*** Study text ***

ONGC Videsh and Norsk Hydro will each control 30 percent of the shares, while 40 percent will remain in the hands of the Spanish-Argentine company. According to experts, the involvement of the Norwegian company is a sign of the seriousness of the prospecting enterprise.

India, which imports 70 percent of the oil it consumes, has also negotiated separate concessions over two more oilfields in Cuba, as well as agreements for prospecting and joint production of oil in Venezuela. Venezuela supplies Cuba with approximately 90,000 barrels a day under preferential payment terms.

Norway is one of the world’s leading producers and exporters of crude oil, ever since the discovery of large reserves off its coasts in the 1960s. It is also the chief source of natural gas in Western Europe.

China, whose fast-growing economy requires large imports of oil, and which maintains close political and trade ties with the government of Fidel Castro, has also been attracted by Cuba’s oil prospects.

A contract signed last year by the state-run Cubapetróleo company and the Chinese oil firm Sinopec, one of the world’s 10 largest oil companies, has paved the way for joint production in another of the country’s potential oilfields.

According to analysts, Asia’s giant sees energy scarcity as one of the greatest threats to its national security and social stability. Official Chinese sources indicated that China imported 42.9 percent of the energy it consumed in 2005, and forecast that this year the proportion would rise to 44 percent.

Studies point to the existence of undiscovered reserves of approximately 4.6 billion barrels of oil and 9.3 trillion cubic feet of natural gas in the Gulf of Mexico, an area shared by Cuba, Mexico and the United States.

The scent of a good business prospect that could be lost because of the four-decade U.S. trade embargo against Cuba drew representatives of U.S. companies to Mexico recently to meet with Cuban authorities and Cubapetróleo executives.

The Feb. 2-4 meeting was attended by representatives of Valero Energy Corporation, Caterpillar Inc., the Texas Port of Corpus Christi, the Louisiana Department of Economic Development, the Lafayette Economic Development Authority, the National Foreign Trade Council and USA-Engage.

But the gathering was interrupted by the U.S. Treasury Department, which ordered the management of the María Isabel Sheraton Hotel in Mexico City to comply with U.S. legislation and expel the Cuban delegation from its premises, thus delivering a clear message that the White House will permit no cracks in the blockade.

*** End of Study text ***
*** Extracted entries ***

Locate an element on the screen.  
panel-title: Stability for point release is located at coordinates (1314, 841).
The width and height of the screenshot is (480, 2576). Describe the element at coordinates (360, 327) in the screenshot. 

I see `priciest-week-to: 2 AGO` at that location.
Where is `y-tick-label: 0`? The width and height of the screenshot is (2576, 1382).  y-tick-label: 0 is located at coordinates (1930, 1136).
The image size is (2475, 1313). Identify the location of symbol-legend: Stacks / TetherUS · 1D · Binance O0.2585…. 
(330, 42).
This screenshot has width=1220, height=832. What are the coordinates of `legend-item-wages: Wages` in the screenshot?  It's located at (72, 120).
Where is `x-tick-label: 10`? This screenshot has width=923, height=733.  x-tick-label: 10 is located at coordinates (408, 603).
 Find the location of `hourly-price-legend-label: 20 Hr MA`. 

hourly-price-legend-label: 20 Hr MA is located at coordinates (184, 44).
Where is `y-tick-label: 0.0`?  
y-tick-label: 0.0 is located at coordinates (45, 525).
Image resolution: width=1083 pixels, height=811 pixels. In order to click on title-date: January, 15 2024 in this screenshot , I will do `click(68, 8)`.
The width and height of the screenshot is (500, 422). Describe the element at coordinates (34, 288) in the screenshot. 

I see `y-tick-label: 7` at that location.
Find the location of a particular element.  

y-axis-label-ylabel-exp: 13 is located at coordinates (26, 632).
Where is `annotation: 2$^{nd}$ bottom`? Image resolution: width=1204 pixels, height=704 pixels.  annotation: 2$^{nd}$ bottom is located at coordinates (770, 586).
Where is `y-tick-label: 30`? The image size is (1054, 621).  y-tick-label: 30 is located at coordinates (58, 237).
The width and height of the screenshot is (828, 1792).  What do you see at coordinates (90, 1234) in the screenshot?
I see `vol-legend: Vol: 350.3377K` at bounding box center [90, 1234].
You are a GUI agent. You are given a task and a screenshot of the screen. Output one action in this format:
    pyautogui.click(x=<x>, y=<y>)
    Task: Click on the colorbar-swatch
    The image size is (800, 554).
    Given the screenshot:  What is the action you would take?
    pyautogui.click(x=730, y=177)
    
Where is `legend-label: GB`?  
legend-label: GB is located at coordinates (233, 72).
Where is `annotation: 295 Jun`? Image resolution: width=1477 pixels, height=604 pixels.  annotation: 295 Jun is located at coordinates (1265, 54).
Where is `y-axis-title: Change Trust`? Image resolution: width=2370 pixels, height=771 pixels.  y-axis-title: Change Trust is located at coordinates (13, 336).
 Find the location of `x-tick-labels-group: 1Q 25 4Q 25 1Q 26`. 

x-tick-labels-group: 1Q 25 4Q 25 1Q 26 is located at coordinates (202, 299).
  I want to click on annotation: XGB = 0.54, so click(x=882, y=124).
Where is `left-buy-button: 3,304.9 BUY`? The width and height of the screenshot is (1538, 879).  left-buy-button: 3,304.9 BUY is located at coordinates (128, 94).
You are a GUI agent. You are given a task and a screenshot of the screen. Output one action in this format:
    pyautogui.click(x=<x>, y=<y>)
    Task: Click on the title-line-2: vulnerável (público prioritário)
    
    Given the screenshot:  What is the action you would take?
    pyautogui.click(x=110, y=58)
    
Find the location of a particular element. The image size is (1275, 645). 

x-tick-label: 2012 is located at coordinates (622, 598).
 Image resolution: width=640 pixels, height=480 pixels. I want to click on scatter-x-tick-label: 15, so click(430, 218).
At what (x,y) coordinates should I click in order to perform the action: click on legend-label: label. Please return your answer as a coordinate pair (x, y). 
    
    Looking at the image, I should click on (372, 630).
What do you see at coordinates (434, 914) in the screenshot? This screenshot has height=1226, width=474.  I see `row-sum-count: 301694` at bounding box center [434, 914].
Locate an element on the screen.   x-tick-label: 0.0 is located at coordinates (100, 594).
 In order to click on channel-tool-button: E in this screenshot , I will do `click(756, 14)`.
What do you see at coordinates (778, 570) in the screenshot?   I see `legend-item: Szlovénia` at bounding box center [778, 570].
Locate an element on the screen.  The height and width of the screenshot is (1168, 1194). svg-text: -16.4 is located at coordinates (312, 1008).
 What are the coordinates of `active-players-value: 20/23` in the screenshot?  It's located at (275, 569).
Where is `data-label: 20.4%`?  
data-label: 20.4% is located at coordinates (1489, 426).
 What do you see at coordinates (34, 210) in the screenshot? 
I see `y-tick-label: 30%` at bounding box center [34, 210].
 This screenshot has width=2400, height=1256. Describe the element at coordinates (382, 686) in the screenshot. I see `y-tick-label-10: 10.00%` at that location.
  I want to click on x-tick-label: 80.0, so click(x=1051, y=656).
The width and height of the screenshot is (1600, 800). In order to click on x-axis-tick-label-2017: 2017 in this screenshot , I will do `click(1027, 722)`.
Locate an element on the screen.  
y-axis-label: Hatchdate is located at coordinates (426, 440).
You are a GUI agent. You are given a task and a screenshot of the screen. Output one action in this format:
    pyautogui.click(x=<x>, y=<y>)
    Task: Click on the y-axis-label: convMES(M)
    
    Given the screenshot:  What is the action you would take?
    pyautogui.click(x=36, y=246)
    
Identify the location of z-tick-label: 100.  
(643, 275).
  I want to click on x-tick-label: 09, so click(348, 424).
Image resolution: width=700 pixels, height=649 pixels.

*** End of Extracted entries ***

Please extend the article on Cuba's oil prospects, starting right after its last sentence. You won't need the listing for this.

The expulsion of the Cuban officials by a U.S.-owned hotel on Mexican soil in accordance with a U.S. law sparked a diplomatic row.

All the signs indicate that the U.S. energy sector will have to wait for the embargo to be lifted, or for political change in Cuba, as well as moves by Washington to dislodge the foreign oil companies that are already active in Cuba, should significant oil reserves be found there.

Cuba currently produces some 75,000 barrels of crude a day, covering nearly half of total domestic consumption. The rest is imported from Venezuela. About 95 percent of its domestic crude, which is very heavy and has a high sulphur content, is pumped in an area located between Havana and Matanzas, nearly 100 kilometres from the capital.

Also taking part in oil exploration in Cuba are Sherritt International and Pebercan from Canada. In addition, Brazilian state-owned oil giant Petrobras maintains a presence here in spite of the initial failure of its oil prospecting.

Articles published on, the website of the Association for the Study of Peak Oil and Gas (ASPO), predict that global oil production will peak in 2008, as demand continues to climb.

One of the problems that peak oil analysts point to is the marked reduction in the rate of discovery of large oilfields. In 2000, 16 oilfields with reserves of more than 500 million barrels were discovered. But in 2001 only eight were found, and in 2002 just three. Furthermore, it takes several years to get a field into production after it has been discovered.

This means that one-third of world oil production presently comes from oilfields where production is declining at a rate of approximately four percent a year, they report.